The two images so far keep the aspect of the original, which of course there is no reason to do when the format is open and dictated by subject as it is here. I decided to try a tall aspect which would be something I wouldn’t normally consider for this type of subject given it’s size, angle and background.
It doesn’t look as out of place as I thought and being close to the edge again, it’s easy to imagine it part of pair once more which makes it less challenging to look at. With the shoe in the centre it suggests space and the horizontal lines in the wood stand out more than in other shots for some reason.
This taller aspect also seems to draw out detail in the shoe, which itself now looks more open that in the other cropped pictures so far which could be down to its placement in the centre.
Taking the opposite approach to the last crop, the one below uses a more ‘panoramic’ view, again with gravity keeping the shoe near the bottom.Oddly (to me at least) the focus shifts from the shoe to the wooden floor even more than the un-cropped shot which clearly has the largest amount of wood. I suspect that this is because in the un-cropped picture the shoe takes centre stage and with it being moved away from dead centre the wood is left to ‘shine’. In the picture above the texture of the natural hard floor shows up much more than in some of the others.
The same can be said of the next image, here shown to the left. What also helps keep the floor present in the picture is the join that now stands out near the centre, again something that hasn’t really come to the fore until this particular crop.
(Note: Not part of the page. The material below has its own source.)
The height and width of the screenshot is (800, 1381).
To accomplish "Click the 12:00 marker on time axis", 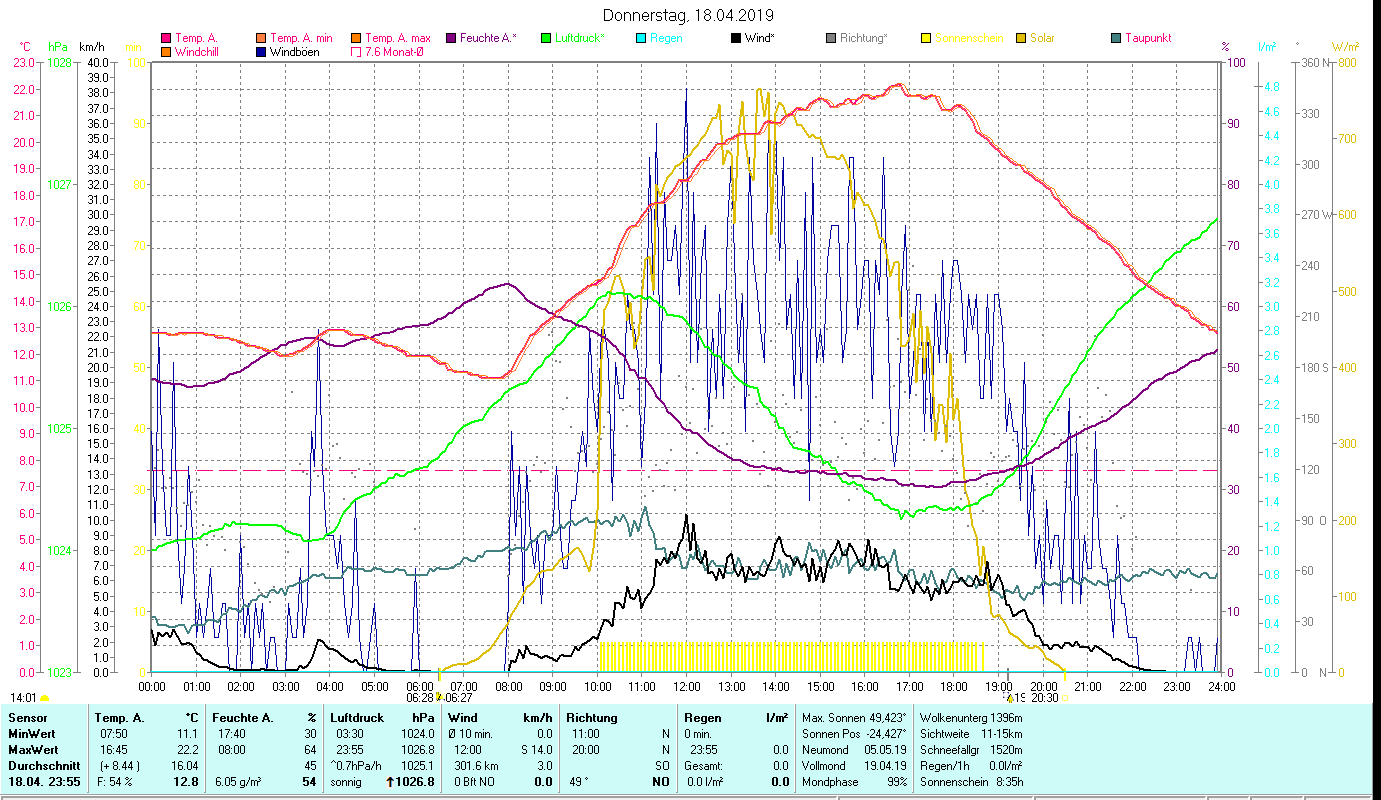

With the extra space the shoe now looks like something discarded or cast aside and lucky to be standing up.
I’m really glad I chose to keep the picture simple as it has really made me see (and feel) how changing the aspect of a photograph can significantly change what the viewer thinks about an image. In this case it also helped me focus on the symbolism of the subject which leads me to think that may be further enhanced if the set was B&W instead of colour, though I suspect that may lessen the impact of the floor and re-focus on the shoe in latter shots.
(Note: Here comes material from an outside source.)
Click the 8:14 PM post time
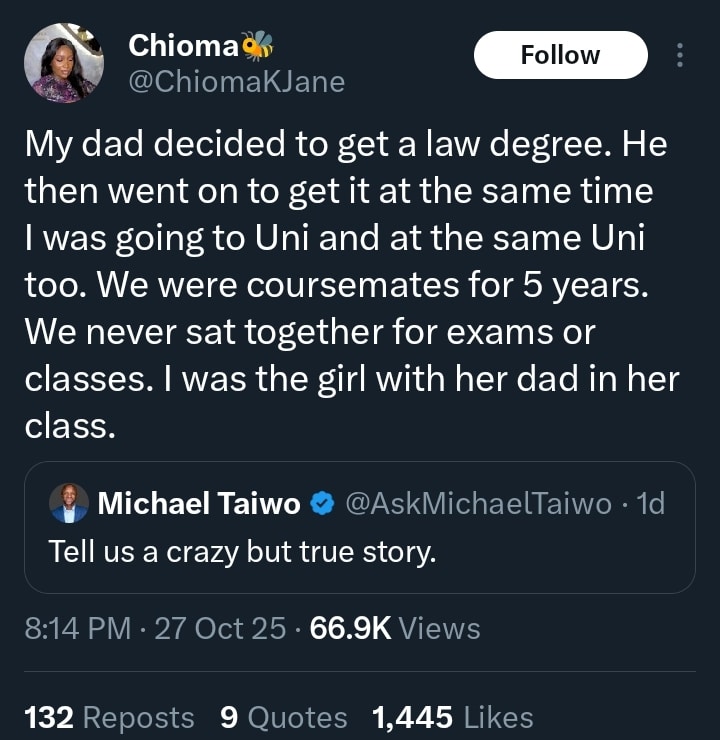The height and width of the screenshot is (740, 720). (76, 628)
This exercise has taught me a number of lessons:
- Cropping images presents many more opportunities than I expected
- Changing the shape and position of the frame substantially alters the feel and potential meaning of an image
- I really need to get a polarizing filter for my prime lenses – that would have minimised the glare from the floor to the left of the image (and some glare on the shoe)
- The Virtual Copy function in Lightroom is excellent, a neat way to try out multiple ‘looks’!
All this even before I considered rotating the image, which in this case is option available to me that wouldn’t (conventionally) be applied to the example in the course manual!